There is no reliable way to significantly speed up caffeine metabolism in the short term. Hydration and physical activity do not meaningfully accelerate caffeine clearance. Over the long term, regular caffeine consumers may develop slightly faster metabolism through enzyme induction. Smoking increases metabolism substantially, but this is obviously not a recommended health strategy. The best approach is to manage your intake timing based on your known sensitivity.
How much caffeine is too much?
The FDA considers up to 400 mg per day safe for most healthy adults. Toxic effects can occur at doses above 1,200 mg, and lethal doses are estimated at 5,000-10,000 mg for adults. However, individual tolerance varies. If you experience anxiety, heart palpitations, insomnia, digestive issues, or tremors, your personal limit may be well below 400 mg. Pregnant women should limit intake to 200 mg per day.
Does caffeine tolerance affect the half-life?

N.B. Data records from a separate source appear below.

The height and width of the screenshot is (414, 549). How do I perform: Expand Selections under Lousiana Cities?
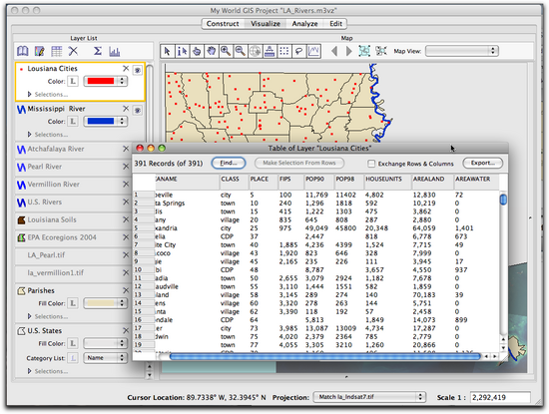pyautogui.click(x=29, y=94)
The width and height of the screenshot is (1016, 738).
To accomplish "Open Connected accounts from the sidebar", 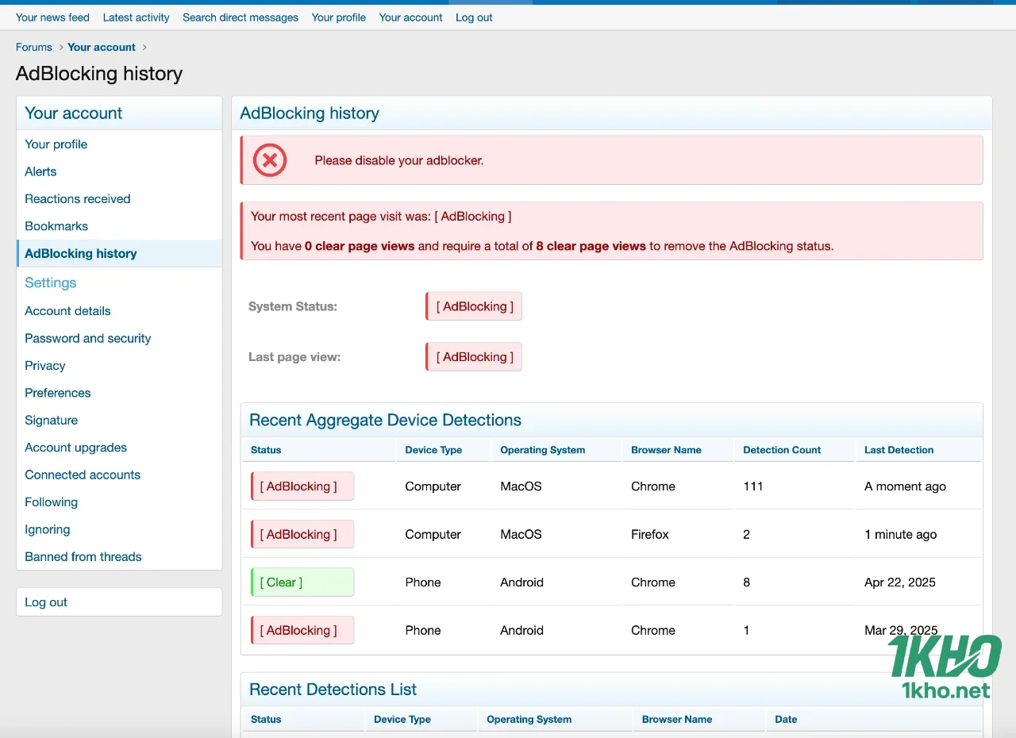I will click(82, 475).
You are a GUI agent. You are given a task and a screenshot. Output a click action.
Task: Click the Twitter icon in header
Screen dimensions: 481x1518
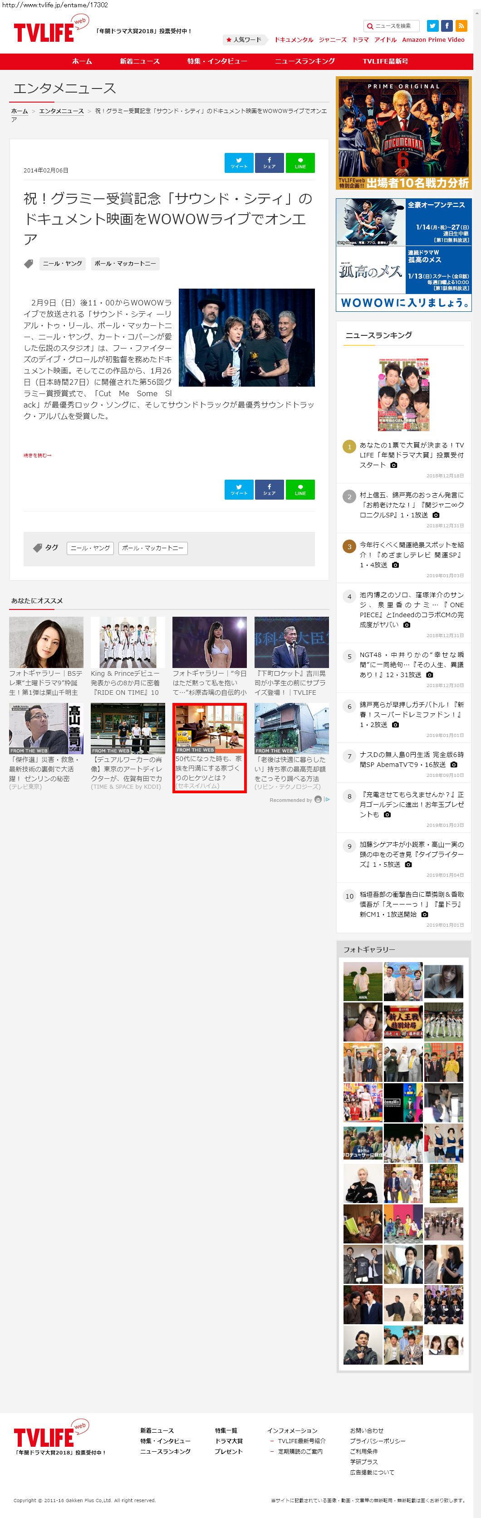point(433,26)
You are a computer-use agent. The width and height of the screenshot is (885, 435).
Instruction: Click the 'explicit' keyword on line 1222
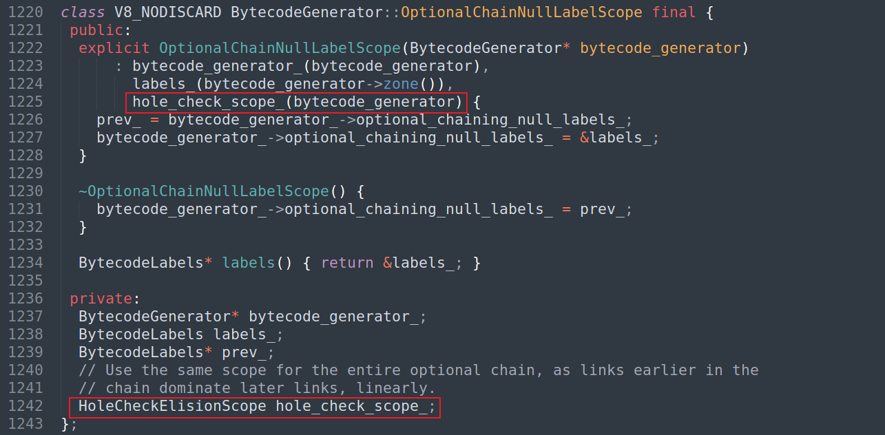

Tolerance to caffeine's stimulant effects (needing more for the same alertness boost) develops separately from metabolic clearance. Regular caffeine consumers may develop slightly faster metabolism through enzyme induction, potentially reducing half-life by a small amount. However, the primary half-life is genetically determined and does not change dramatically with regular use. Tolerance mainly affects how you feel, not how fast caffeine leaves your body.